Okay, so recently I was in the beautiful state of Maine, mostly just enjoying the wilderness while wearing a a bright orange hat so that hunters don’t mistake me for a bear or something. I was kinda tempted to equip an actual bear with one of those hats, just to see what brutal bear-victory would follow. But anyway, it was really pretty.
On the way back, I ended up at a one of the many Mom n’ Pop thrift-store-antique-shops that are scattered throughout the more touristy parts of New England. I was absolutely blown away by what a treasure chest of ridiculous horseshit I walked into. And, luckily for you, my friends, I have plenty of pictures.
We’re starting strong with H.S. Strut’s Cutt'n & Strutt'n 8, featuring Pennsylvania Coal Miner Bob “Boog” Pugh. I’m not sure whether it was in the coal mines, or whether it was hanging out with Rick and Matt over here, but quite frankly ol’ Boog looks like he has seen some things that he will take to the grave. Also, I like how there are 15 Hunts, and also 4 Bonus Hunts. I like to imagine in the bonus hunts, the Super Mario star power music starts playing and they get double points for every turkey.
Alright, what is that.
Oh. Oh Jesus Christ.
IS THIS WHAT LITTLE GIRLS IN THE 40’S HAD IN THEIR ROOMS, AT NIGHT?
Honestly thought, I even get the chills just looking at photos of this doll. The tangled hair, pale white skin, and orange eyes give it a sort of “dead” appearance worthy Asian horror cinema. I swear it looks like there is a soul trapped in there, its relentless stare knowing your every misdeed, burying into you as you sleep.
And then, across the shelf from it:
Next time you’re feeling down, and your path in life is clouded by negativity and pessimism, just think about the fact that this exists. For just $3.50, you can read all about Jerry Seinfeld’s timeless journey to finally figuring out what the deal is with airline food. Both the title and his face pretty much say “you know what you’re getting into.” And, you know what, I do. And I’m okay with it.
Oh, good, I was worried for a second that maybe I was getting the Bullshit Knock-off McCoys, but evidently these guys are the real deal. You can tell by Johnny’s signature Gigantic Left Arm, coming to tear your soul away from its mortal coil and drag you into the depths of the Danger at the Ranch.

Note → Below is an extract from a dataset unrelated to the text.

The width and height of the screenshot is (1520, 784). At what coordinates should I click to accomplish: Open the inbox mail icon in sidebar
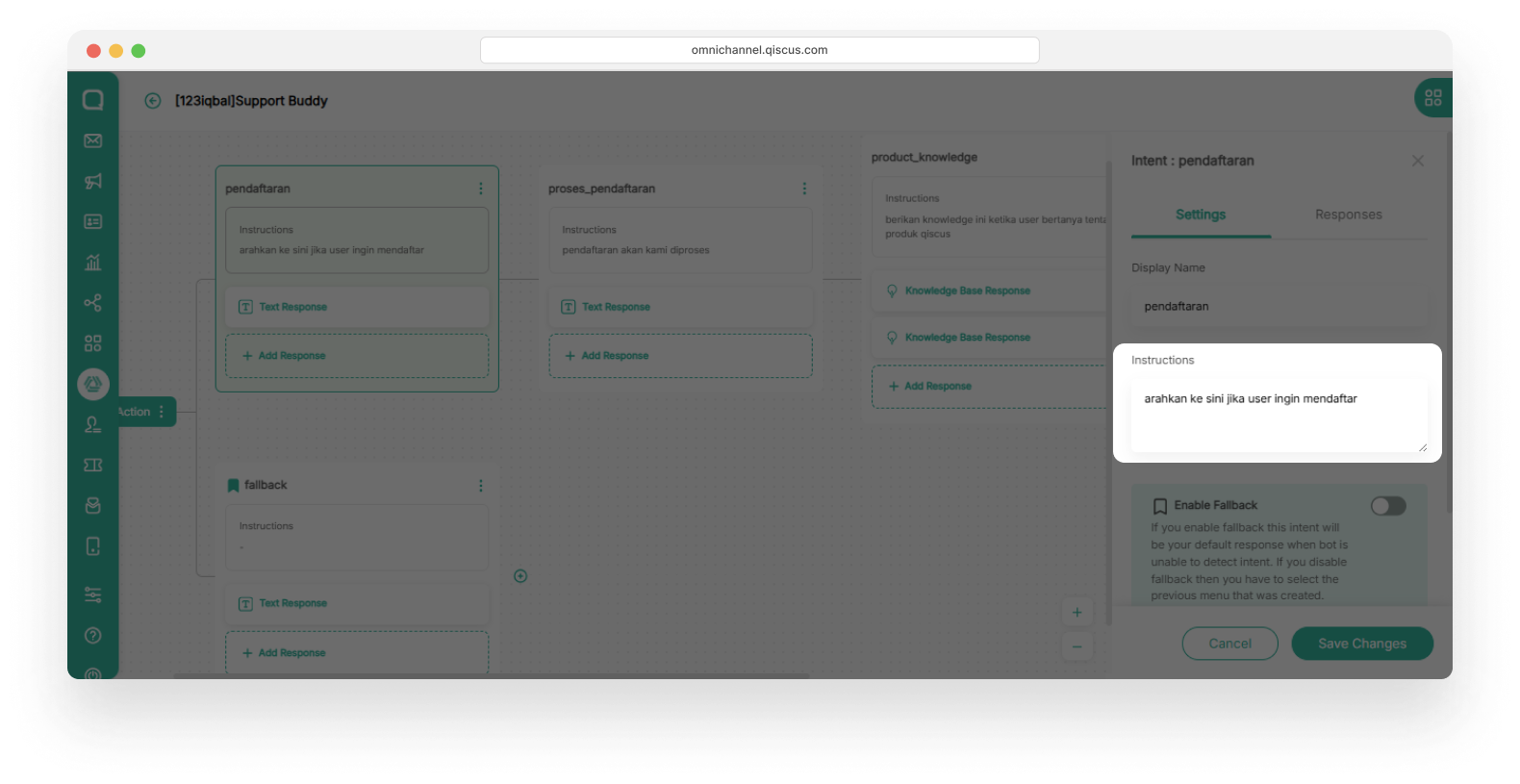93,141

And we end with this painting, which I think portrays my feelings about this whole experience more accurately than words ever could.
The take-away? Well, I guess the take-away is that humor is kind of like beauty. If we look hard enough, it can be found in everything, and learning to appreciate it can lead to a more joyful life. It’s one of those human things that seems so non-essential to survival that it’s like a small gift from nature. The purest appreciation of the wonderful absurdity of life. And, best of all, it is all around us.